The report hits home that cultural heritage institutions interested in collecting and preserving contemporary cultural works need to be centering digital content in their approaches.  Increasingly the physical objects that come into collections are themselves the digital surrogates and it’s worth asking when the print surrogate for the digital asset is good enough given that the source for that object is increasingly a digital resource. 

History of Creative Industries is Increasingly Born Digital 

The report illustrates the ongoing major shifts relevant to the records of cultural production. This has huge implications for special collections work that involves acquiring the archives of creative industries. At this point books are a key case study in this shift, but the same is true for photography, film, the performing arts, music, etc. Creative production has become almost an entirely digital set of workflow process and the future of archives of industries and creators in these media will involve engaging with these increasingly born digital content streams. 

Variance Abounds Across Digital Instantiations of Works

The report includes a series of examples of how and where variances enter into the workflows and processes as various stakeholders “touch” book files over the course of their production and the varied output files that are produced. The example of my book cover is in this case not an outlier, it’s  another example of kinds of variances that enter into the management of books as digital assets. In that cloud of files, it becomes increasingly difficult to talk about a definitive or authoritative copy of a work. My sense is that this issue of variance is going to become increasingly important for libraries, archives, and museums to figure out. On that front, I think some of Cathy Marshal’s work and  Richard Rinehart and Jon Ippolito’s work is relevant for further exploring this issue.
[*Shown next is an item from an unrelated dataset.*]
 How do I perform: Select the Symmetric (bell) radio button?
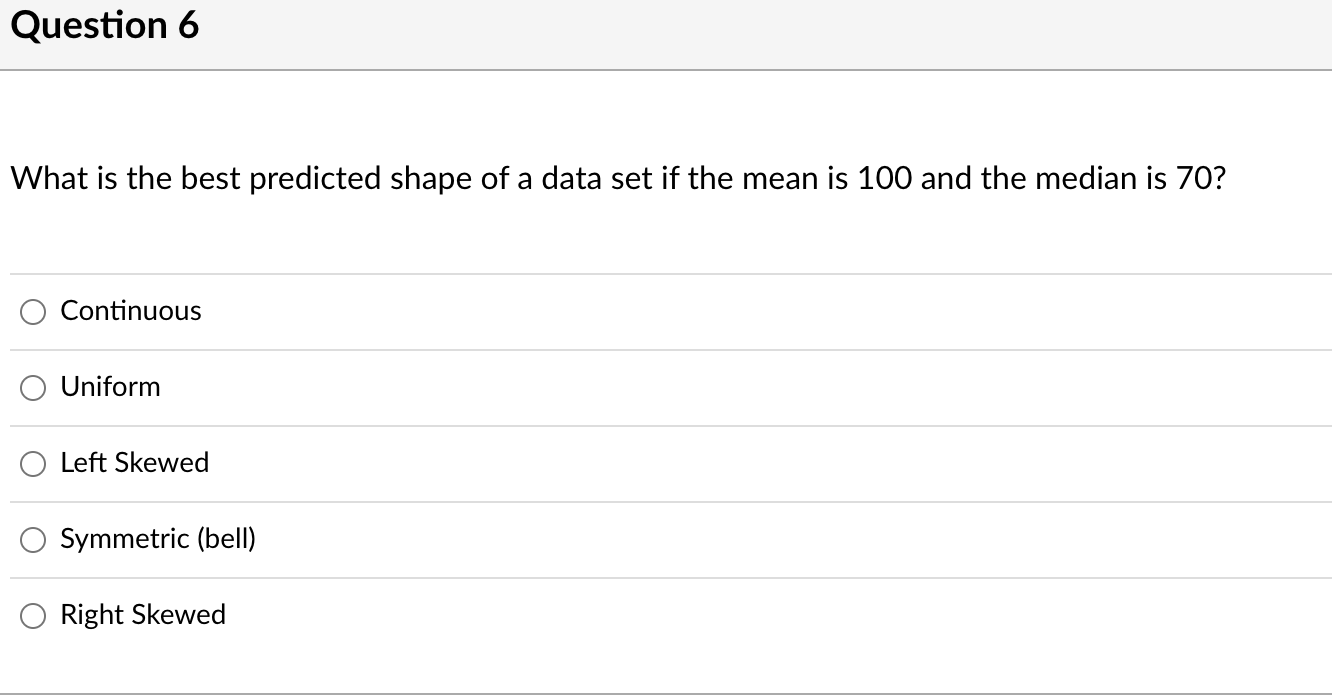[32, 539]
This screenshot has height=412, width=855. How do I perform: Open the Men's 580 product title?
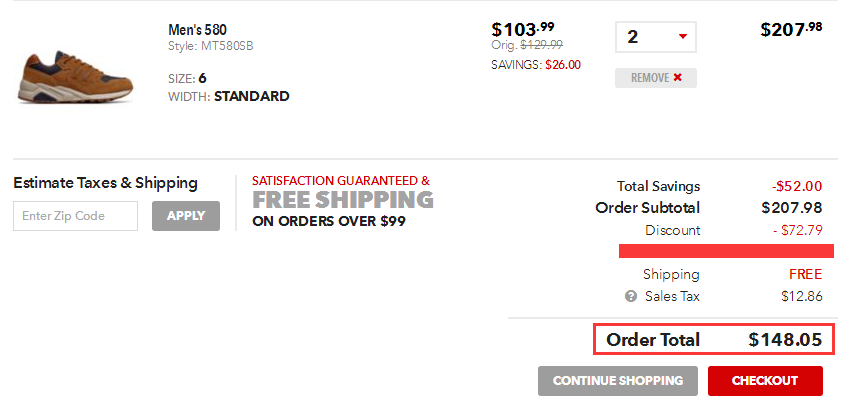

In Digital Copies and a Distributed Notion of Reference in Personal Archives Cathy Marshal explores the various kinds of copies and derivatives that people produce in managing and sharing videos and photos. Below is a map of the kinds of variances she observes.

Ultimately, Marshal argues for the need to step back from thinking of their being a canonical instance of a work and to instead embrace that what we are going to end up with is varied copies that instantiate important differences as those copies take on lives of their own. Significantly, this means stepping bak from the notion of “derivatives” to instead see each copy of a work as contributing to a distributed notion of it.

I think Marshal’s observations are relevant for thinking forward about how we likely want to approach all kinds of digital creative workflows; “we will not only want to see copies, but we‘ll also want to harmonize them, to harvest their metadata, to select among them. Instead of relying on a simple notion—the truth is in the cloud, embodied as a single reference copy—we will want to expand our sense of what is entailed by the notion of a reference copy and turn to a distributed, social model.”

In Re-collection: Art, New Media, and Social Memory  Richard Rinehart and Jon Ippolito also take a run at the idea of a canonical master file for any given work. They suggest that with digital media, in many cases instead of thinking about a master file it’s more important to be looking for what they call “mother files;” the editable files that enable a wide range of outputs. You can see more on their thinking in the pull quote from the book below.

Altogether I think the report makes for a great read and I think it helps to draw out some major issues facing libraries and archives for the future. More and more of the material of culture is digital from the start. The issues faced by the proliferation of variance and copies still something that we have a long way to go to fully understand and integrate into how we think about our work.

I’m curious for thoughts any and all of you have about the questions the report brings out.